Último a depôr na fase de testemunhas, o professor de direito Ricardo Lodi, da Universidade do Estado do Rio de Janeiro, afirmou que não é qualquer violação à lei de orçamento que pode virar crime de responsabilidade. Ele foi ouvido como informante, por ter atuado como perito e advogado de Dilma. Lodi afirmou que a “analogia entre atrasos e operações de crédito foi uma construção criada depois dos fatos serem supostamente praticados”.
ÚLTIMAS ETAPAS
Amanhã
» Depoimento da presidente afastada Dilma Rousseff, previsto para durar 30 minutos
» Interrogatório de Dilma, com cinco minutos para cada pergunta; sem prazo determinado para respostas
» Debate entre advogados de acusação e defesa, sendo uma hora e meia para a acusação, outra uma hora e meia para a defesa, mais uma hora para réplicas e outra uma hora para tréplicas
Terça-feira
» Pronunciamentos de senadores, com 10 minutos para cada parlamentar inscrito
» Encaminhamento da votação: dois senadores falam a favor e dois contra o impeachment, com cinco minutos para cada um
» Votação do impeachment pelos senadores no painel eletrônico
Enquanto isso...
...tendência difícil de mudar
Levantamento do EM, atualizado ontem, indica que, dos 64 parlamentares que declararam como vão se posicionar, 46 vão pelo impeachment e 18 contrários. Os senadores Acir Gurgacz (PDT-RO) e Omar Aziz (PSD-AM), que votaram pela admissibilidade do processo de impeachment e também pela pronúncia, são os dois únicos que permanecem indecisos. Há 14 senadores que preferiram não revelar o voto. Desses, apenas Elmano Ferrer (PTB-PI), Otto Alencar (PSD-BA) e Roberto Muniz (PP-BA) disseram “não” à pronúncia da presidente afastada, Dilma Rousseff. Desta maneira, se os posicionamentos forem mantidos, o placar final ficaria 59 a favor do impeachment e 21 contra.

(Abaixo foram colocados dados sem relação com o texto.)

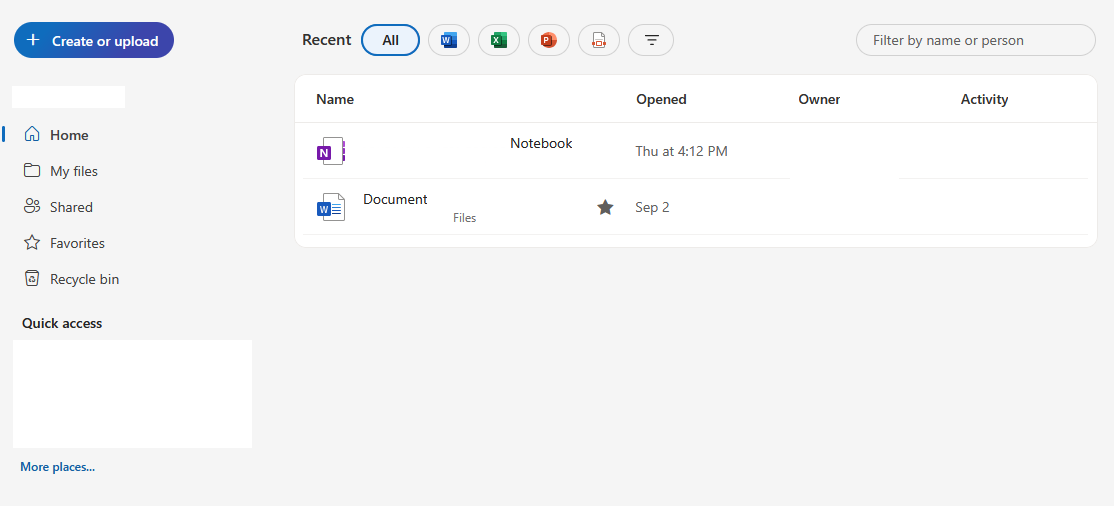Open the file named Document
Viewport: 1114px width, 506px height.
pyautogui.click(x=395, y=199)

Para afastar a presidente de maneira definitiva são necessários 54 votos. Em levantamento feito na terça-feira, os senadores Antônio Carlos Valadares (PSB-SE), Lúcia Vânia (PSB-GO) e José Maranhão (PMDB-PB) não haviam sido localizados. Agora, José Maranhão afirmou que votará pelo impeachment e os outros dois preferiram não revelar como se posicionarão. Aliados da petista, mesmo reconhecendo reservadamente que a missão é difícil, ainda apostam na virada de pelo menos cinco ou seis votos. Todas as fichas são colocadas no discurso de defesa que a presidente fará amanhã e no poder de articulação do ex-presidente Lula. Um dos planos é identificar os conflitos políticos regionais para tentar atrair votos. O plano é não pôr parlamentares petistas como interlocutores para tentar virar o posicionamento dos colegas. Desta maneira, os aliados dividiram a tarefa com o grupo formado pelos senadores Roberto Requião (PMDB-PR), Randolfe Rodrigues (Rede-AP), Kátia Abreu (PMDB-TO) e Lídice da Mata (PSB-BA).